Jordan downplayed those concerns in a recent interview with The Associated Press, say the people are ready for a fresh solutions to Idaho’s long-term challenges.

“My goal is to create one Idaho,” Jordan said. “I’m not going anywhere. My children are here, and if I say to my children, I consider all of the children in Idaho my children. The pursuit of a better future is not a partisan issue.”

Jordan mentioned two main priorities if elected: improving education, particularly by improving teacher pay for K-12, the creation of a universal preschool program, and reduce the costs of tuition fees and expand access to health care in the country.

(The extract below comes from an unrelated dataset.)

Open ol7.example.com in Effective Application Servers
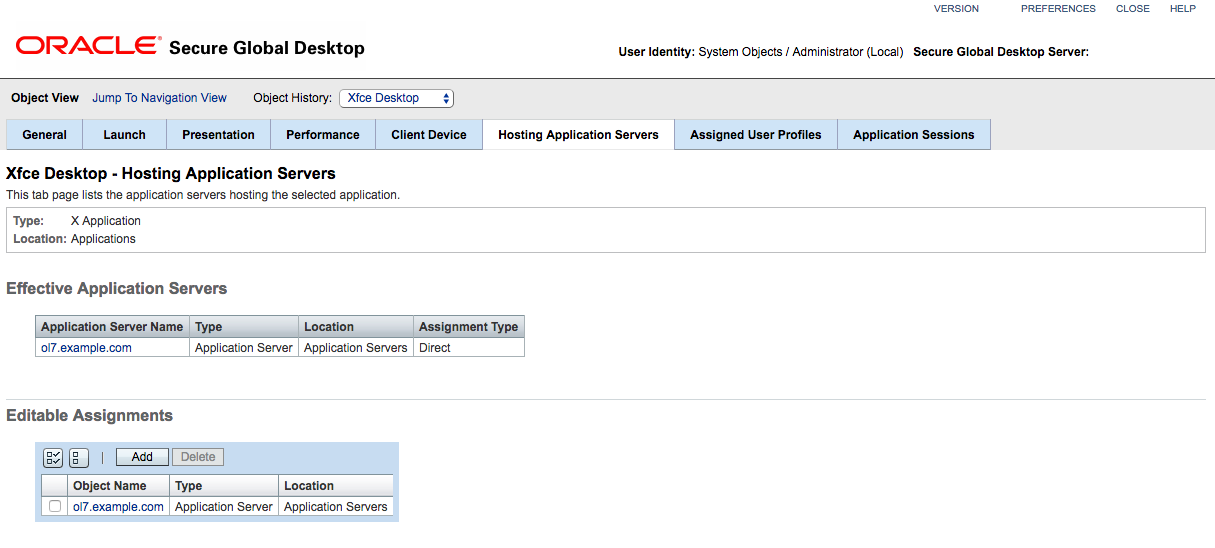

However, how Jordan plans on the implementation or funding for these efforts remains unclear.

During the first campaign, Jordan pointed to the legalization of marijuana as a possible way to spike tax revenues to cover the costs of its proposals. The benefit would be two-fold, they argued, because it would lead to a new source of revenue, while also freeing up funds more and more away from Idaho’s growing prison population.

But when asked post-primary about how they would convince a Republican dominant Statehouse to approve recreational marijuana, Jordan put the burden of proof rests with lawmakers and not themselves to make it happen.

“Let them say no to the alternative medicine,” Jordan said.

When told that the Statehouse has repeatedly refused to consider the recreational and medical marijuana proposals, and instead a decision is made to swear never to do so, Jordan responded with “Well, let them do it again.”

Jordan does not offer an alternative for how they would pay for higher teacher pay, expanding healthcare access.

Her struggle is even more trouble with her opponent flip a number of her priorities.

On the health care system, has said he will support the will of the people if a proposal to expand Medicaid in Idaho qualify for the November ballot and passes. On education, Little has said that he supports increasing teacher pay and will not sign off on the tax cuts if they threaten the expenditure for education. The two also agree with you that the state of the current 6 percent tax on groceries should be withdrawn.

Jordan bristles at the suggestion that they and some Small parts of political views, and they criticized his involvement in the health problems.

As lieutenant-governor, had little control over passing legislation.

Jordan says he “could have done more” to advocate for the expansion of Medicaid.

“He had a chance to get health care to Idaho, now it’s my turn,” she said.

But even if Jordan does not win the top elected office, her potential and the excitement around her campaign has led to a number of fear among Idaho Republicans.

During the state GOP convention on 30 June, the shadow of Jordan ‘ s campaign haunted the event, with delegates repeatedly with the warning that her star power could sway other seats.

“I’m a little worried about down ticket races with Paulette Jordan,” said Bryan Smith of Idaho Falls, during a speech to the GOP delegates. “If we are not careful, the governor’s race will suck all the oxygen out of the room and we lose down ticket races.”